Perrin s’arrêta soudain devant une porte ; en dépit de sa carrure, il paraissait curieusement intimidé. Il prit une profonde aspiration, regarda ses compagnons, aspira de nouveau, puis ouvrit lentement la porte et entra. Un par un, les autres suivirent. Rand était le dernier et il ferma la porte derrière lui avec la plus grande répugnance.
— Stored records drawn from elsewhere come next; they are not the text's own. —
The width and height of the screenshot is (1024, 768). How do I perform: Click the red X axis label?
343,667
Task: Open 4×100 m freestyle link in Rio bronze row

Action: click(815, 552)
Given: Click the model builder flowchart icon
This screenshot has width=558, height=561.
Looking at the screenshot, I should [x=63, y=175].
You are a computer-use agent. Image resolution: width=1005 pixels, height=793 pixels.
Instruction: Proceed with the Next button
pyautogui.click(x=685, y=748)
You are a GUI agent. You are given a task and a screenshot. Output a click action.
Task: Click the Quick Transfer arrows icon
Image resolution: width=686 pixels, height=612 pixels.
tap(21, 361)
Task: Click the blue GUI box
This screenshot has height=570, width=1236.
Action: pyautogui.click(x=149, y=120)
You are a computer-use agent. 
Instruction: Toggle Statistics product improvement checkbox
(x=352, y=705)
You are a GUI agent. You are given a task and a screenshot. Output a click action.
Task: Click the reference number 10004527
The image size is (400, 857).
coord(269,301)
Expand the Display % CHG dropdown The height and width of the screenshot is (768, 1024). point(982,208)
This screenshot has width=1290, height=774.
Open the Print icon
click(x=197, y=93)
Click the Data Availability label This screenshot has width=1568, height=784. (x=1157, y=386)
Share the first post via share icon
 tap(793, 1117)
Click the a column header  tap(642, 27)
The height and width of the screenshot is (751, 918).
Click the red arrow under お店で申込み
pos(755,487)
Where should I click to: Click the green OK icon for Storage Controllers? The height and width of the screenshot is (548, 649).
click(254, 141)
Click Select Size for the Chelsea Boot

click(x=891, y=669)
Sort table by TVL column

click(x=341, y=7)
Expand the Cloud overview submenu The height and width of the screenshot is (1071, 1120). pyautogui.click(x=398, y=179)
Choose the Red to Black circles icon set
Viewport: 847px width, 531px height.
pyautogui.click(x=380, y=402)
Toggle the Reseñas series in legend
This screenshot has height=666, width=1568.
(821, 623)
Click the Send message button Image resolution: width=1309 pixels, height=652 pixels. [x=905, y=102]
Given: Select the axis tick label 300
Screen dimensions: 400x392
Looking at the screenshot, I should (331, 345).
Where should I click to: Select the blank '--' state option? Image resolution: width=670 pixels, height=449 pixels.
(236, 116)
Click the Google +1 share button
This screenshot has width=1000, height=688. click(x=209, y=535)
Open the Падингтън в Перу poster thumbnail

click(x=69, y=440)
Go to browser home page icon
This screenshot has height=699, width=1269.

C’était la salle où ils avaient dîné la nuit d’avant. Un feu pétillait dans l’âtre et il y avait au milieu de la table un plateau d’argent luisant sur lequel étaient posés un pichet et des coupes en argent luisant aussi. Moiraine et Nynaeve étaient assises chacune à un bout de la table et ne se quittaient pas des yeux. Tous les autres sièges étaient vides. Moiraine avait les mains posées sur la table, aussi immobiles que son visage. Nynaeve, la natte ramenée par-dessus son épaule, en serrait le bout dans son poing ; elle tirait constamment dessus à petits coups, comme quand elle se montrait plus obstinée que d’habitude à l’égard du Conseil du Village. Perrin avait raison. Malgré le feu, on avait l’impression de geler, et ce froid venait des deux femmes assises à la table.
Lan, appuyé au manteau de la cheminée, fixait les flammes et se frottait les mains pour les réchauffer. Egwene, plaquée le dos au mur, était emmitouflée dans sa cape, le capuchon sur la tête, Mat et Perrin s’arrêtèrent, incertains, une fois la porte franchie.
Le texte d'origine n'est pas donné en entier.